§ **Tasks to perform**
1. In the magnet-mounting post, what does the writer use as magnets?
2. Pick up the magnet-mounting instructions after their last step and carry them forward.

Can you tell us where you're going to place this? Is it going to be under something that will shelter it from the rain? If so I may have a solution. It requires a mechanical attachment and I've used this general technique to good effect a few times.

 

You need some sort of horizontal magnetic surface, some wax paper, 100% silicon, drill with 1/16" bits, some thin wire. The magnets I use are name badge findings as they allow something to help attach the magnets.

 

Simply drill some holes in the surface you want to attach the magnets and drill in such a way that you can wire the magnets on. Go ahead and wire them on an place the ends of the wire on the outside. Test your set up to see if it works like you want.

 

Once it is working like you want take just the part that has the magnets and set aside the other part. Of course, if the way the magnets are attached causes the part to deform it might not be the best place to put them. Put your wax paper down on you magnetic surface. Work a glob of silicon under the magnets and then around them making sure to cover the wire holes. Place the part magnet side down on the wax paper. This will make the silicon spread out and create a flat surface even with the surface of the magnet giving the maximum hold possible.

§ **Given material**
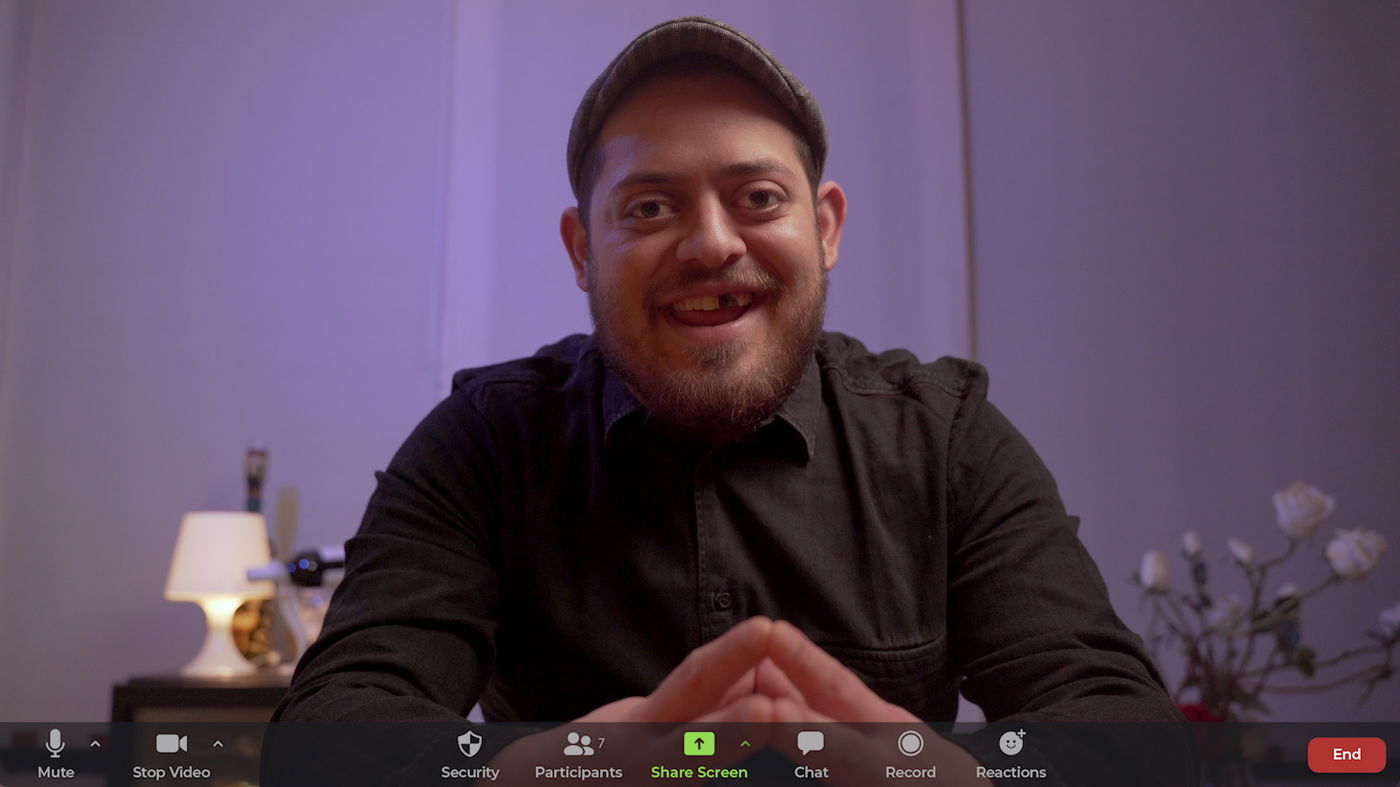Start recording with the Record circle icon
1400x787 pixels.
[910, 743]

§ **Task answers**
1. Name badge findings.

2.
Now, you should have a little bit of silicon coming through the wire holes. If not put a little dab on them. The idea is for the silicon to go from the outside of the container to the inside and then expand a little creating a button effect to keep it in. Because the silicon will likely not adhere to the plastic it is important to realize the wire and the silicon that goes through the holes is what is keeping the magnets on.

 

It's important to experiment with your techniques before putting one in the field. I used to have a backyard test area until we moved the fence. Try a stress test by pulling and placing time after time. Basically make sure the container will handle the abuse. You can also fill it with some weight--I use water--to see if the number of magnets is enough to keep it secure. Geocoins are heavy, but you don't want your container to fail to stick and expose your caches to muggles.

 

Hope this helps.

 

EDIT: Brian says that strong magnets will hold the container. This is the easiest, quickest way to do it and it doesn't compromise the integrity of the container.

 

I'm going to leave this post for those who might use this technique where it is the only option.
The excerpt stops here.